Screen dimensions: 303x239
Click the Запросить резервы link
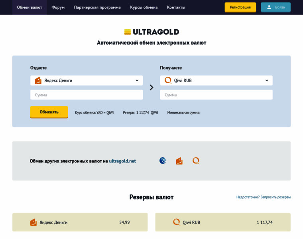[275, 197]
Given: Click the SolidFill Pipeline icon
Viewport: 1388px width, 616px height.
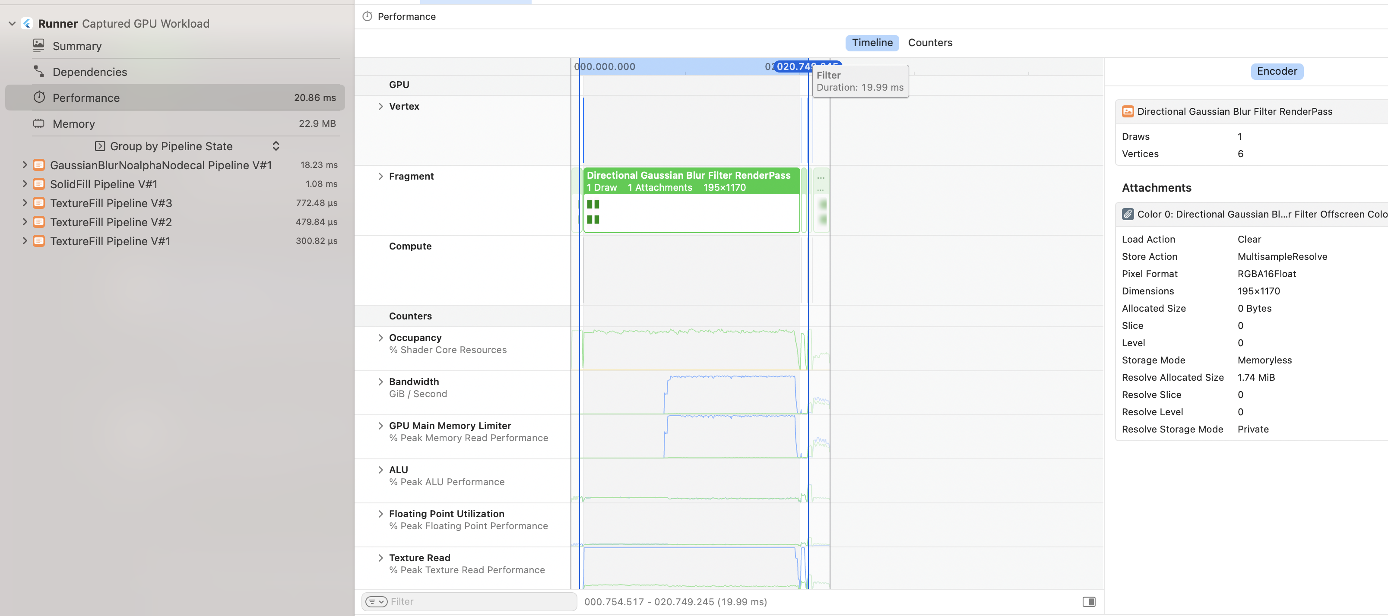Looking at the screenshot, I should (x=39, y=184).
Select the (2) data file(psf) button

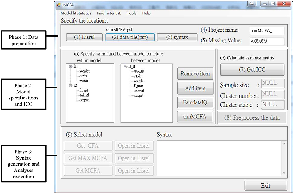[130, 37]
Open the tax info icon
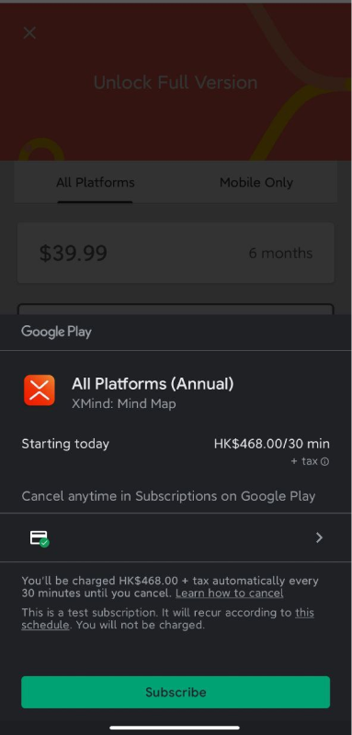Screen dimensions: 352x735 [x=324, y=462]
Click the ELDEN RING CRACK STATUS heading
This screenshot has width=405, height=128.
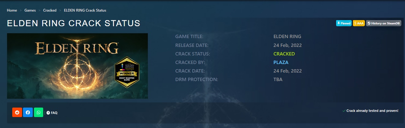pos(73,23)
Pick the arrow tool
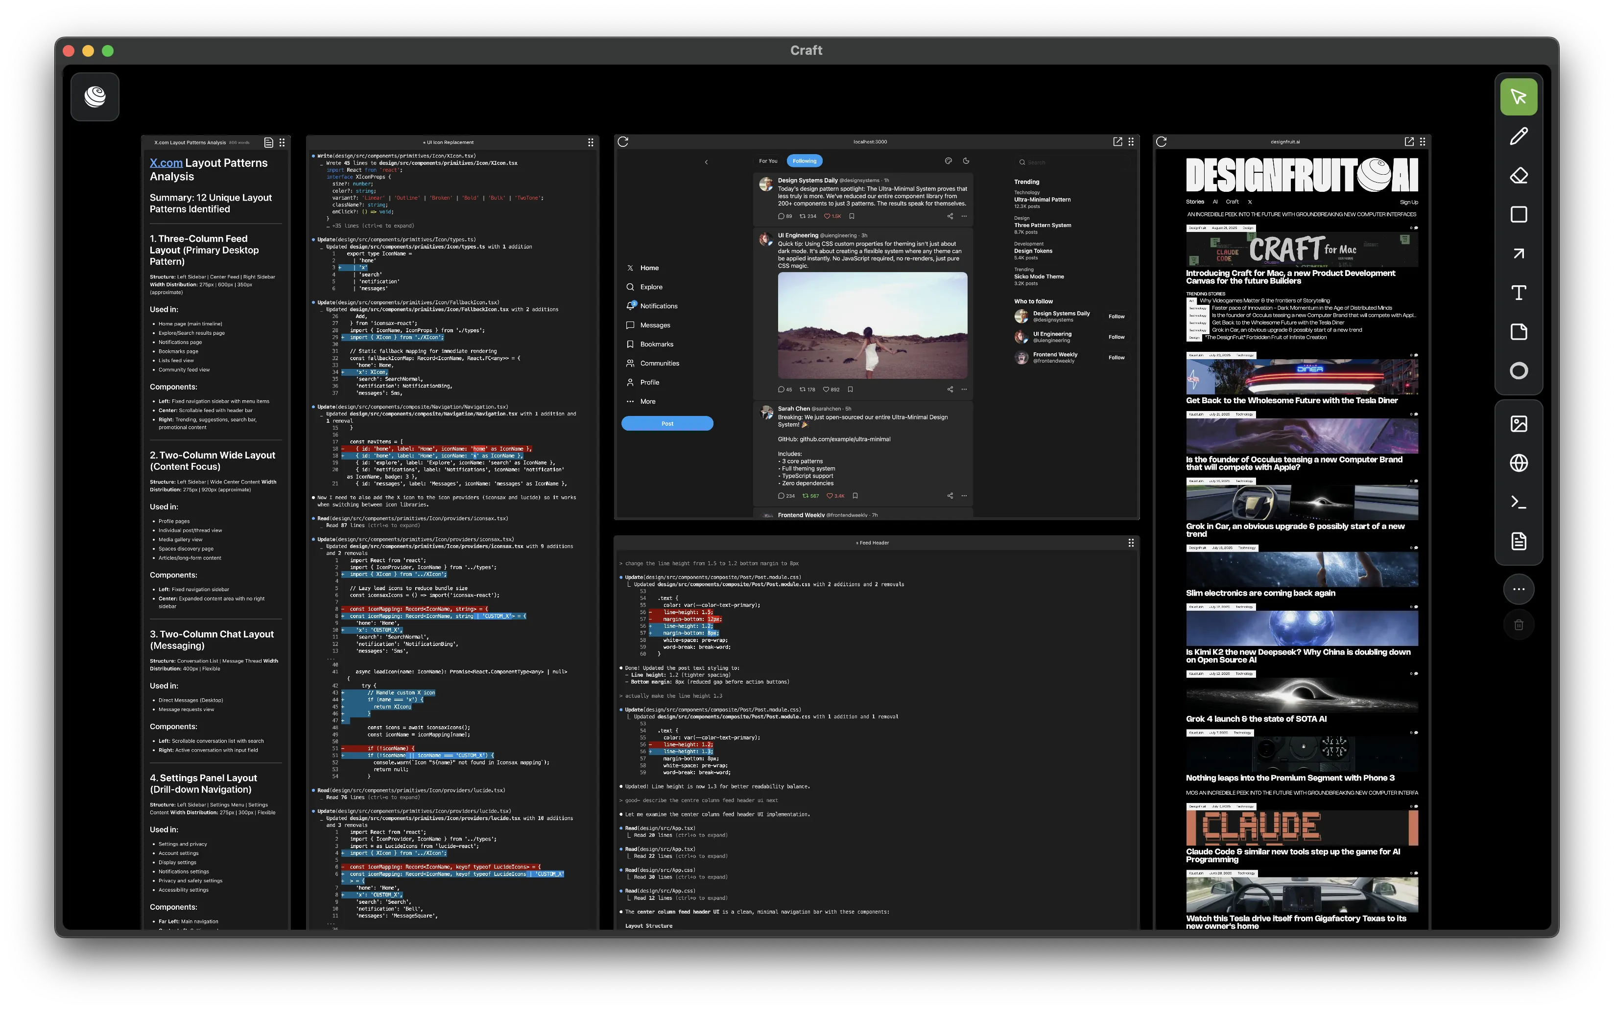Viewport: 1614px width, 1010px height. click(1518, 253)
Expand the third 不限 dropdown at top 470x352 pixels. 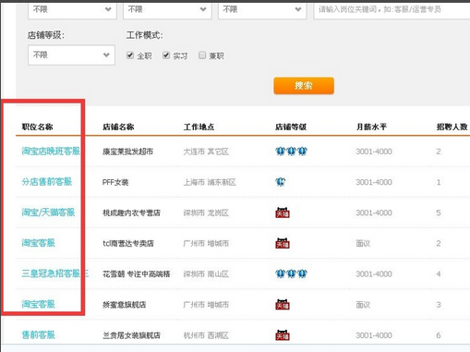pos(262,10)
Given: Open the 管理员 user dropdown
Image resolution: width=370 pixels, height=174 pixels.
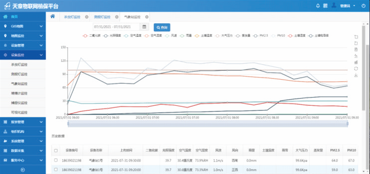Looking at the screenshot, I should pyautogui.click(x=348, y=5).
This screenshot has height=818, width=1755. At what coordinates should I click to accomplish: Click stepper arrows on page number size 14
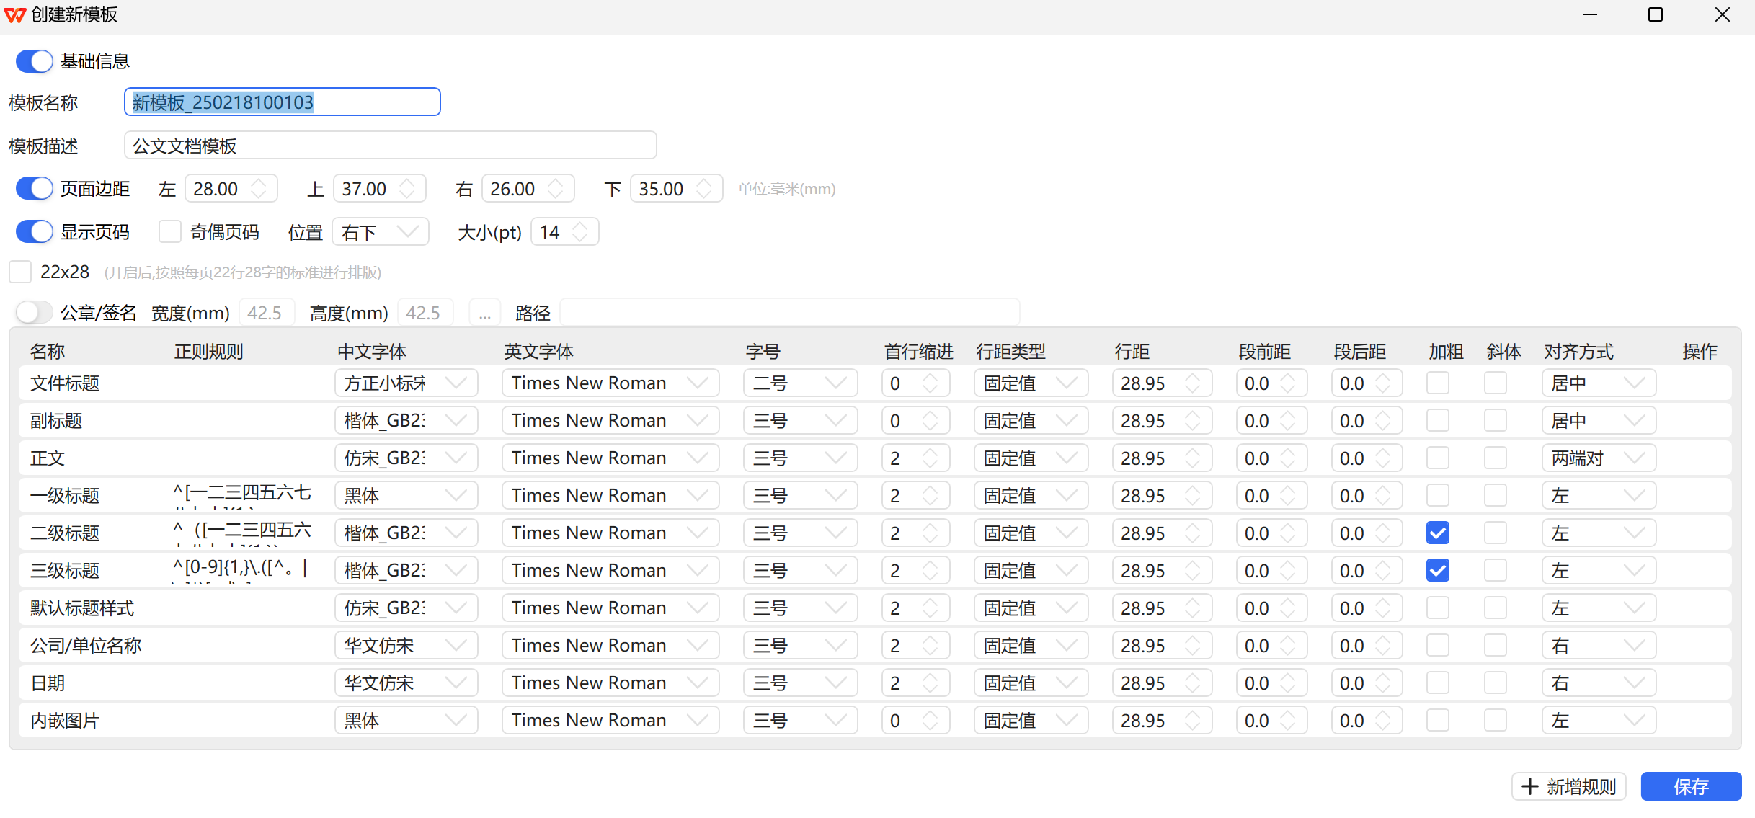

....................

**What to work on:**
Starting at the line that contains "Given: Click the SolidFill Pipeline icon" and ending with the line that contains "Screen dimensions: 352x735 [x=324, y=462]", rewrite those records with "tax info" changed to "payment info" and everything else the same. Omit the pictures from your answer.

**Right answer:**
Given: Click the SolidFill Pipeline icon
Viewport: 1388px width, 616px height.
Looking at the screenshot, I should (x=39, y=184).
Select the (2) data file(psf) button

[130, 37]
Open the payment info icon
Screen dimensions: 352x735 [x=324, y=462]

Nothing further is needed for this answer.